Ross goes on to visit the history of applause in concerts and at the opera, and how, in the 19th century, the once-expected applause and noises of approval (and disapproval) of the 18th century began to be subsumed under various composers' will and instructions. This stifling of applause became a way of separating the musical haut monde from the vulgar hoi polloi, yet the lack of demonstrated enthusiasm became a source of consternation to some composers, "Brahms knew that his first piano concerto was going down in flames in Leipzig when silence reigned after the first two movements." And again, of the Pathétique, Tchaikovsky was disappointed that the reaction--after each movement of the first performance--was more cool than he had hoped! "Something strange is going on with this symphony," Tchaikovsky said, referring to a perceptible coolness that the audience showed at the premiere. And Ross points out that "Interestingly, though, the critic Herman Laroche interpreted the silence as respect: 'They behaved, as it were, in a foreign manner: without speaking or making noise, they listened with the greatest attention and applauded sparingly.'"
And here he inserts his example, which is at the nexus of this discussion, the exact same end of the third movement of the Pathétique.

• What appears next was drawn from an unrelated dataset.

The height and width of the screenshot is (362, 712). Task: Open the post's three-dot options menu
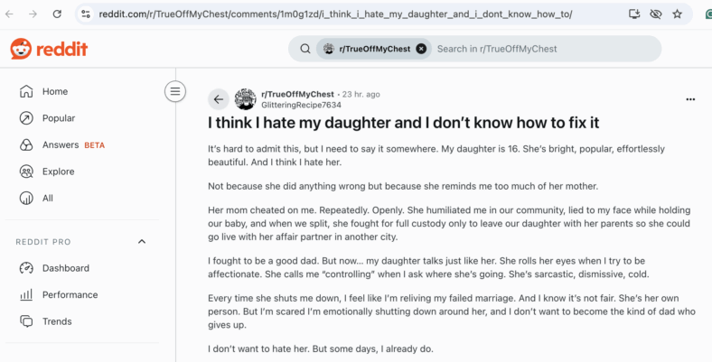point(690,99)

It is perhaps the most fraught case of all. Some conductors freeze their arms in the air at the loud end of the third movement, perhaps bending the body some ways toward the audience in an effort to stop the applause that so often comes. Sometimes, even as applause is breaking out, he will lead straight into the Adagio lamentoso, so that the heart-rending opening bars of the movement go unheard. ...There is, of course no way of knowing what Tchaikovsky may have thought of the rule that emerged not long after his death. ...We have to bear in mind the possibility that Tchaikovsky imagined applause while he was composing, and that he may even have counted on it. After that false ending...the audience automatically swells with applause. Into that noise of public triumph tears the sound of private lament. In a way, applause may be crucial to the shock effect of this work, its unsettling inversion of the familiar Beethovenian narrative of solitary struggle giving way to collective joy.

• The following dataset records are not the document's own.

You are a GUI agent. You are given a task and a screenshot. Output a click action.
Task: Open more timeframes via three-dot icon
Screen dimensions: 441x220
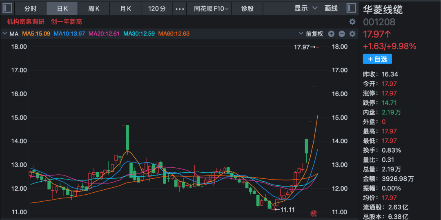coord(180,8)
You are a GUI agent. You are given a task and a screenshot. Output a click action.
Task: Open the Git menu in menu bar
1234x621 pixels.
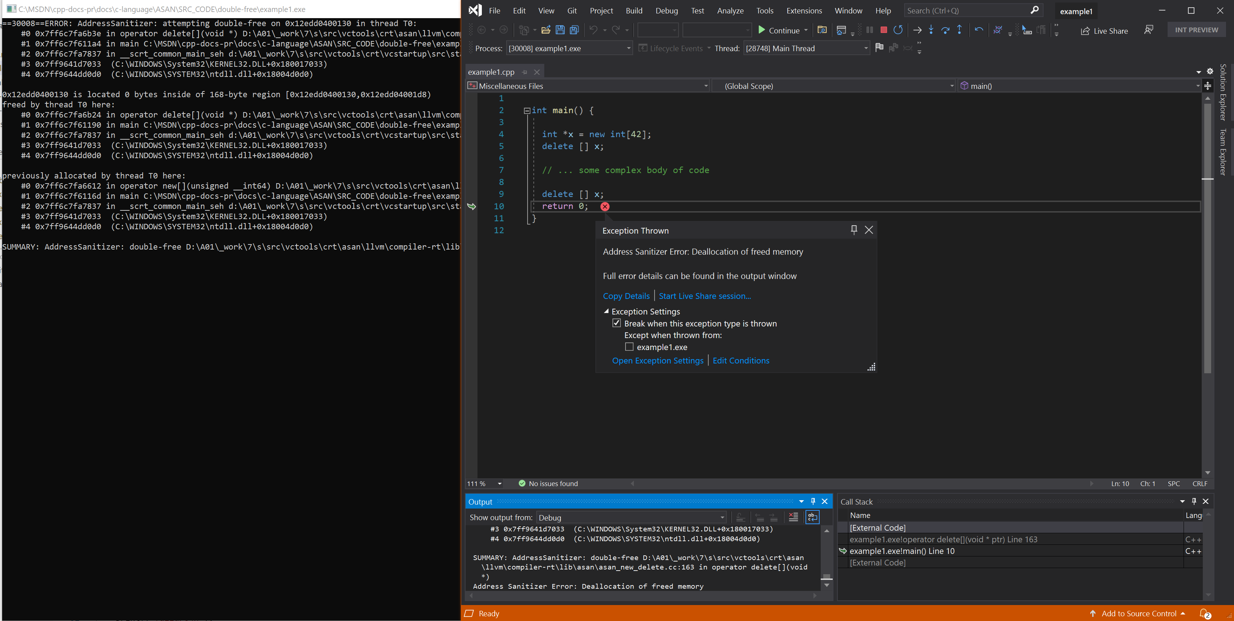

When Tchaikovsky was composing his Symphony No. 6, he was aware of exactly the kind of "Beethovenian inversion" he was attempting to create. As he wrote to his nephew, the symphony "in its form much will be new...the finale will not be a loud allegro but rather the most unhurried adagio." Breaking with accepted forms, as he had done since his first symphony, this was a revolutionary move. It is the contention of this essay that Tchaikovsky was indeed expecting applause following the exuberant life of the third movement and, further, that the music demands it, as if it were a preparation, this being the cleansing emotional catharsis Mr. Johnson seeks, but occurring before the sorrowful, unfolding lamentation of the final movement. There is an exhilaration in the third movement that is irresistible, that cries out for a human response in the form of applause, which is bracing, and yet readies the audience and stills it for the mournful elegy that follows. To do less it would seem, again in the words of Alex Ross, "We fail to do justice to the music's uncanny presence."